▶ [Information shown]
-- Opening Marker --
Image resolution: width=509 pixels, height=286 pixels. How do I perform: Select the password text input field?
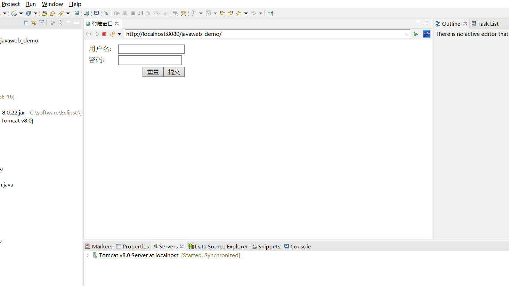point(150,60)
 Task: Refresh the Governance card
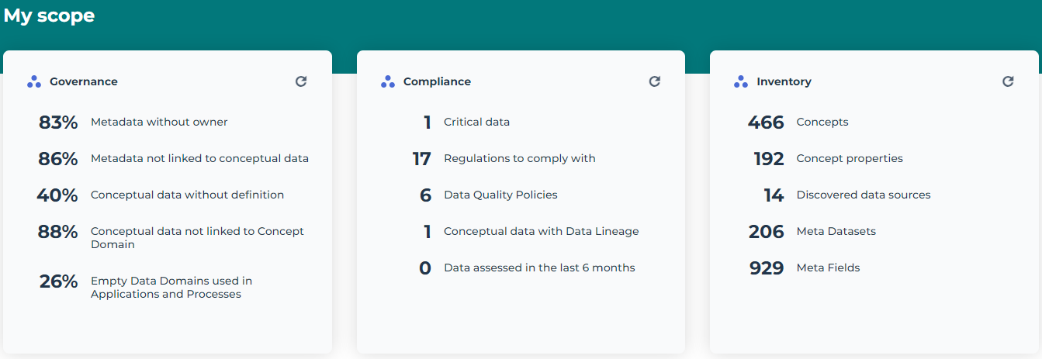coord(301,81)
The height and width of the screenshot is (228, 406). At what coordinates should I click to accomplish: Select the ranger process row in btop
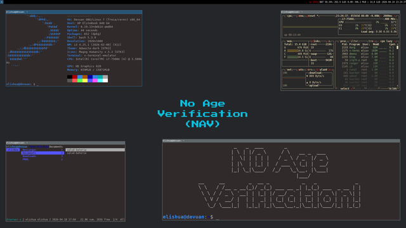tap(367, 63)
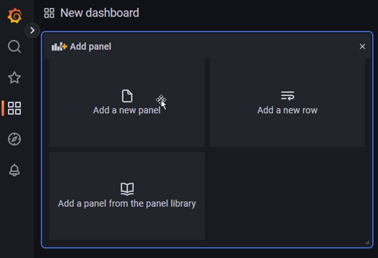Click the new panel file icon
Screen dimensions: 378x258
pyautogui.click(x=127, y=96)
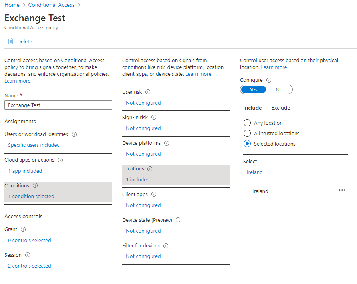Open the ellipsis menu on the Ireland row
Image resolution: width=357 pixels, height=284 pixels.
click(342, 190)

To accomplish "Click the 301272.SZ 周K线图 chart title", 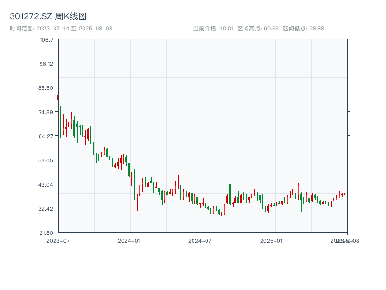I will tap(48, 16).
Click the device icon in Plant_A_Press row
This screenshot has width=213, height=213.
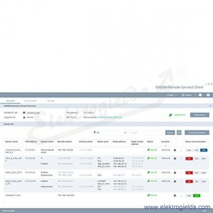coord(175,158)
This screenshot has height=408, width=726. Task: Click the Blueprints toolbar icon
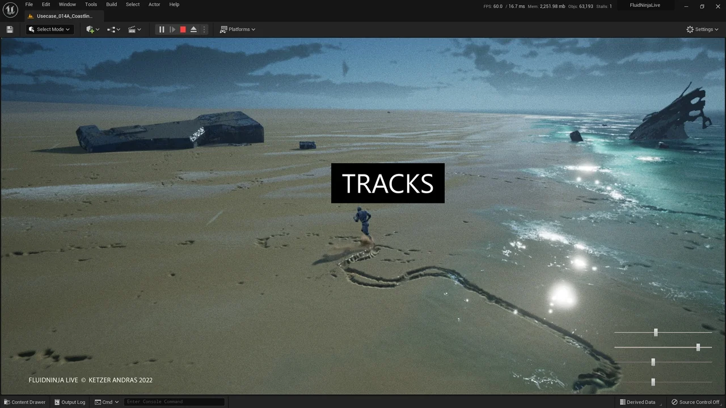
-- Closing Marker --
▶ [Required work] I need the lines from the line holding "This screenshot has width=213, height=213." through the end of the material, inclusive, restated word for word and without pictures.

▶ [Reply to the exercise]
This screenshot has width=213, height=213.
coord(175,158)
This screenshot has height=408, width=726. Task: Click the Blueprints toolbar icon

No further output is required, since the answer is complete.